This would be my key. I quickly ripped out the main circuit board. Repairing the whole system would mean replacing at least twenty boards and would take at least that many minutes. But replacing the main board could be done in about ten seconds. Once this was free, I grabbed a replacement from the storage locker across the room and slid it into place. Now, I only had to hope that the reactor was still hot enough to restart. I restarted power to the computer system and typed the commands. The engine came roaring to life. Sucess was mine.

But with only the main control board working and all the others fused shut, I would have to work manually with the commands the pilot sent to the engines and they would probably only last about five minutes like this. I hit the comm system.

"Bridge, power is restored."

The captain responded first. "Great. That was fast. We'll start restoring orbit."

"No, that won't work," I said. "You only have about five minutes and all controls from Anna have to be recycled through me anyway. It's on manual. You'll have to land the ship or we'll just lose power again and crash."

"Blast. Okay, we're on it. Be watching for commands from Anna. Bridge out."

It was only a few seconds later that the first commands from the bridge came to me. I quickly relayed them into the grid for the engine reactor. It was not the most pleasant ride I'd ever had and I thought about seeing the doctor for something to settle my stomach if I'd had the luxury of time. In the middle of the desent there was a very sudden explosion from above me, outside the hull, and a scraping and tearing of metal as the ship lurched from some kind of sudden impact. Obviously not a good sound, but there were not warning sirens of a hull breach, so it could probably have been worse.

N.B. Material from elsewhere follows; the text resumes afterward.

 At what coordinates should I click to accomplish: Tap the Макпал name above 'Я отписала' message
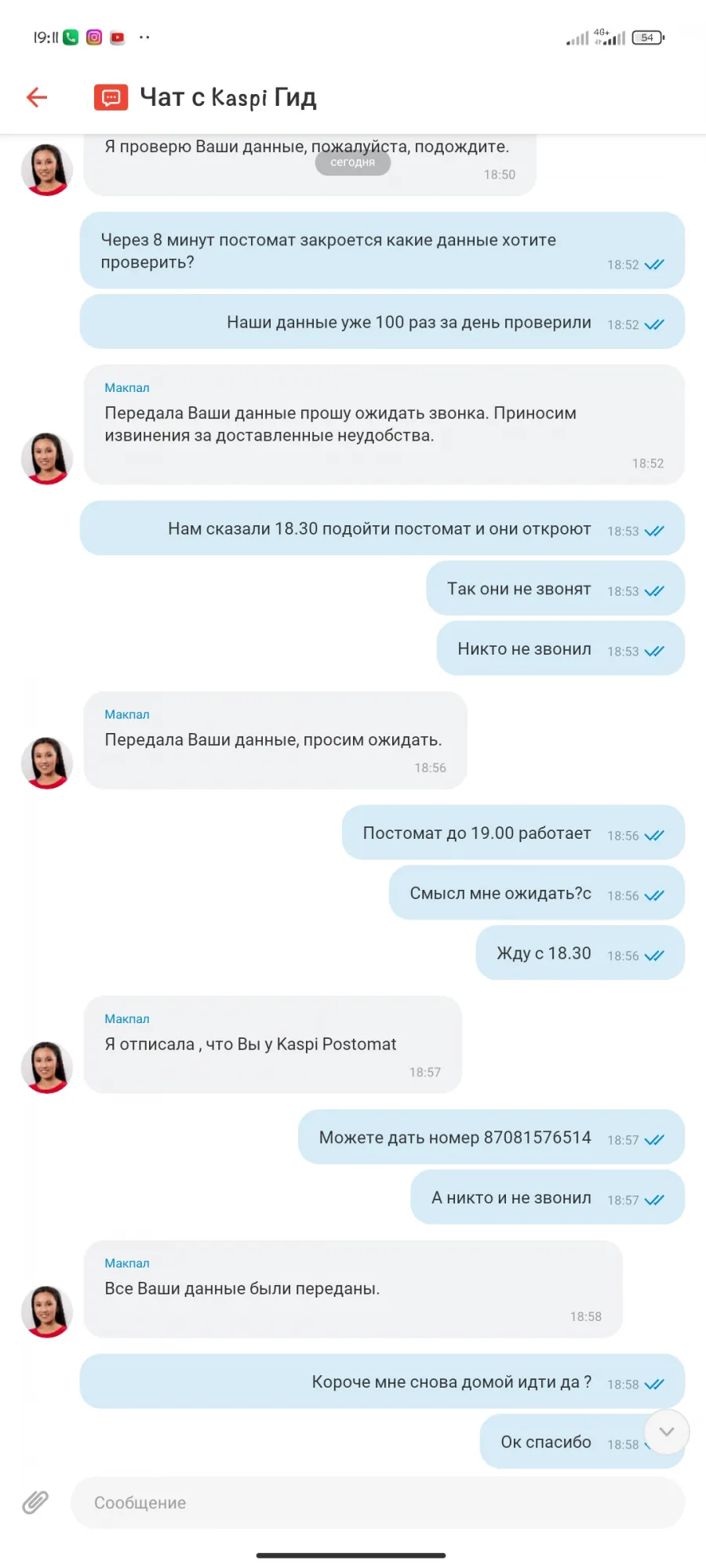[127, 1018]
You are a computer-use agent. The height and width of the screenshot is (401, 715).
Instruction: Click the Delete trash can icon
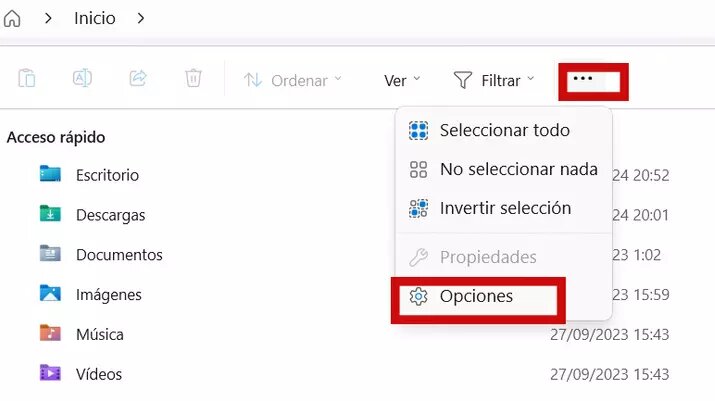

Finally, though, we were touching down. I would rather have been cycled through a bad washer machine twenty times over than repeat that landing, but we were alive, and that counted for a lot. It was just in time too, for not four seconds after landing, the circuit I had just reinstalled overloaded again and fused itself into the mainframe. There was no hope of replacing this. We'd need to reassemble the entire reactor, computer and all.

My place would be on the bridge as our tiny crew of six decided what needed to be done next, so I left the engine room and began travelling the corridor again. On the way I met up with Kisandra Ivanova, our weapons specialist. She was a Russian and she did love her weapons. Once Gustav insinutated that she liked guns....well, because of the phallic references the late Dr. Sigmund Frued had put forth many years ago. But she vehemently denounced this theory saying that she liked large guns because it allowed her to kill people faster. She took a quick dislike to the navigator after that, and no one dared breech the subject again.

She didn't seem very talkative and I had little to say, so we finished the short walk in silence. We were the last two to appear on the bridge. Anna and Gustav were still at their posts, but they had turned their chairs around to face us. Captain Jonathan Howard was standing off to one side of them waiting for everyone to arrive. Dr. Françoise Pierre Dumas, our French physician, was standing to Gustav's right peering out the window at the white, desolate landscape. At our approach, Jonathan came to life calling everyone's attention to him.